"""

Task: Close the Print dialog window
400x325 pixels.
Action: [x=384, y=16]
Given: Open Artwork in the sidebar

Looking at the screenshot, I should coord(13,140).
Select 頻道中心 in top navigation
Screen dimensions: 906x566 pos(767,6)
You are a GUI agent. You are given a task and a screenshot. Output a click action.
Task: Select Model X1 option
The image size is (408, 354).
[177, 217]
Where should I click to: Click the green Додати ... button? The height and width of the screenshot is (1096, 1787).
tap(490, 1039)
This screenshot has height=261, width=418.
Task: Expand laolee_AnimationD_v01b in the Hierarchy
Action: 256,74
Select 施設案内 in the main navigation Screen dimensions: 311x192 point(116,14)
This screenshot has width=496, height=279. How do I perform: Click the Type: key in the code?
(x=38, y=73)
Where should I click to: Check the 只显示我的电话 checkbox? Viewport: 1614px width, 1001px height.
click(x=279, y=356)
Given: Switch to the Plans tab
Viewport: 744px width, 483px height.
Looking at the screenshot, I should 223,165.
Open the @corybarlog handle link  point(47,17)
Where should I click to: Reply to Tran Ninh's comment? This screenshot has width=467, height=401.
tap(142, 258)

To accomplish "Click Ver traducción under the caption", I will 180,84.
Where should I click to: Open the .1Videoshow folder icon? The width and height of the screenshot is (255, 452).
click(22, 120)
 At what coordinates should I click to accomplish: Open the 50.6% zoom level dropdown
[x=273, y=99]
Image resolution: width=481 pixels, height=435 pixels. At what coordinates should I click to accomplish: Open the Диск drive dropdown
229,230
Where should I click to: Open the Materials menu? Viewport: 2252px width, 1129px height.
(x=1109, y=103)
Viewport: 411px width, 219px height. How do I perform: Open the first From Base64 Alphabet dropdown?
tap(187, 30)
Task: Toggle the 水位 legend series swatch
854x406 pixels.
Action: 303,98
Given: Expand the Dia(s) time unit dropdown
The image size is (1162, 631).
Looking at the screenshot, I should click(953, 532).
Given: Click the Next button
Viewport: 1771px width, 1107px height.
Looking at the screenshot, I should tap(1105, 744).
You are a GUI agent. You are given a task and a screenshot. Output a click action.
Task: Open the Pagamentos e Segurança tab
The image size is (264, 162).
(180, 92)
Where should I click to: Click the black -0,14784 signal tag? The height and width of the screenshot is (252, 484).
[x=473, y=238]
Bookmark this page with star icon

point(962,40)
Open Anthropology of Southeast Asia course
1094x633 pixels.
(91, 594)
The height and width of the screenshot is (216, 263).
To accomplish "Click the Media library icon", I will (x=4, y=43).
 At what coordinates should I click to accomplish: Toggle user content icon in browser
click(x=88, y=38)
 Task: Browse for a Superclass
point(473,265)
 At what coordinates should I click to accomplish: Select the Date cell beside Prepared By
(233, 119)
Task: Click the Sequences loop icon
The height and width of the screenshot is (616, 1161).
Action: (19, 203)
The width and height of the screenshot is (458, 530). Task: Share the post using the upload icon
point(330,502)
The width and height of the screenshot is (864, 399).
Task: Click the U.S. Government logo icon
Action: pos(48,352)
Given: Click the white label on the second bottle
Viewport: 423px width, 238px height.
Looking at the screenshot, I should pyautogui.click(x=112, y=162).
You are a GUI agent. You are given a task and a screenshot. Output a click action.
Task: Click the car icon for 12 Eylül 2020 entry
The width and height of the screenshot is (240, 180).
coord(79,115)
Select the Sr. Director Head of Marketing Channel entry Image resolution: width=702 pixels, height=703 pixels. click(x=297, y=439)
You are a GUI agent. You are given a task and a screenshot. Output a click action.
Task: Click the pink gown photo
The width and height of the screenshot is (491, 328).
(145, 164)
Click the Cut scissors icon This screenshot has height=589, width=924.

"""

To be done —
Find every line in the entries above that contains the word "resolution", and copy each of those lines.

Complete response —
Image resolution: width=481 pixels, height=435 pixels. At what coordinates should I click to accomplish: Open the Диск drive dropdown
Select the Sr. Director Head of Marketing Channel entry Image resolution: width=702 pixels, height=703 pixels. click(x=297, y=439)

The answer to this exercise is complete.